OMB directs agencies to improve contractor performance reporting
Federal agencies will be required to submit data on contractor performance to centralized database and the administration will monitor compliance.
A memorandum released Wednesday by the Office of Management and Budget requires federal agencies to place a greater emphasis on reporting contractor performance.
The memo directed all agencies to submit performance data to a centralized database. OMB will monitor the process to ensure compliance.
The guidance was one of three memos released as part of what OMB officials said would be the first round of procurement reforms. A second series is scheduled to be released in September and will focus on "maximizing competition, choosing appropriate contract types, building the capacity of the federal acquisition workforce and clarifying when outsourcing is appropriate," OMB stated.
According to the memo, contracting officers must submit an electronic record of how well contractors fulfilled their responsibilities to the Past Performance Information Retrieval System, a governmentwide database created by the Naval Sea Logistics Center Detachment Portsmouth in July 2002. Agencies must keep performance data for all types of contracts that reach agency-specific price thresholds laid out in the Federal Acquisition Regulation, the memo stated.
Agencies already were required to report performance information for most contracts, but compliance and enforcement have been sporadic.
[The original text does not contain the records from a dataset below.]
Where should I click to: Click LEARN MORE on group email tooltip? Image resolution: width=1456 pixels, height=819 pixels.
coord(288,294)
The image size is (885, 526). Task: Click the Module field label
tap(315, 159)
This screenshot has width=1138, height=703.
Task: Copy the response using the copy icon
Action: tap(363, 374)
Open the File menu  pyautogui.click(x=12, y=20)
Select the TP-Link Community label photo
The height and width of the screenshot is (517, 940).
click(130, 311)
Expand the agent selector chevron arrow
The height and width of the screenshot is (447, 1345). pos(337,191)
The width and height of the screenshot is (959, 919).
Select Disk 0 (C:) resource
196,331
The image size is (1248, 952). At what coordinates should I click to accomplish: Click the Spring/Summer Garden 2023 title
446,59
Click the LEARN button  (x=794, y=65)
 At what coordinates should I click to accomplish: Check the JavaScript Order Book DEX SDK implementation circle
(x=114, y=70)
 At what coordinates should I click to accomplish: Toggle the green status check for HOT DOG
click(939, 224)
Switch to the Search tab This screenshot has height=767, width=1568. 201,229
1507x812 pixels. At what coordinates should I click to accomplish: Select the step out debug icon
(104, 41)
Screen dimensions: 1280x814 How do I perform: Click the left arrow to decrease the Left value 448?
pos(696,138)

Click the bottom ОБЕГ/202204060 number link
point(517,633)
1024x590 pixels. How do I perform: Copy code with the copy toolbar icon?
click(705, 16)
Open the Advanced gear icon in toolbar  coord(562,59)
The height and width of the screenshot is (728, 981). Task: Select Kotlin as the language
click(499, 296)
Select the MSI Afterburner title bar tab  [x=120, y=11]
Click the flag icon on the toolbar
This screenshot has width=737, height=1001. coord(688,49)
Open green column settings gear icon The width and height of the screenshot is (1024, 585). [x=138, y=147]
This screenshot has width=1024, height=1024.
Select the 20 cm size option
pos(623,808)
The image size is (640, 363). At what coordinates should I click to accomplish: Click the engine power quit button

An April report from the Government Accountability Office found only a small percentage of contracts during fiscal 2006 and 2007 had performance data entered in PPIRS. Reports for vendors on the General Services Administration supply schedules were especially scarce, the watchdog agency found. A final rule in the July 1 Federal Register addressed that issue by requiring agencies to use PPIRS to document contractor performance for all GSA Federal Supply Schedules program awards of more than $100,000.
Critics have said the data in PPIRS is not robust and the evaluations are not detailed enough to be useful. On Wednesday OMB Executive Associate Director Jeff Liebman said those criticisms were "on the mark" and that OMB is proactively measuring agency compliance with the reporting requirements.
Starting in February 2010, OMB will take random samples of the performance reports agencies file on PPIRS. Agencies will be evaluated on both submission of reports and the quality of information included. OMB will publish a selection of performance reports from each agency, but the public will not have access to the database.
"[The contractor performance database] is not public, it's for internal use," Liebman said. "The argument is that we get more thorough and honest assessments when something is for internal use."
OMB spokesman Tom Gavin said the administration would like to make as much of the information publicly available as possible and plans to "lean toward openness" as it has with other federal Web sites such IT Dashboard and Data.gov.
"That's certainly where our eyes will be as we move forward on the contractor database," Gavin said.
But Liebman said the agency has no plans yet to make the database public.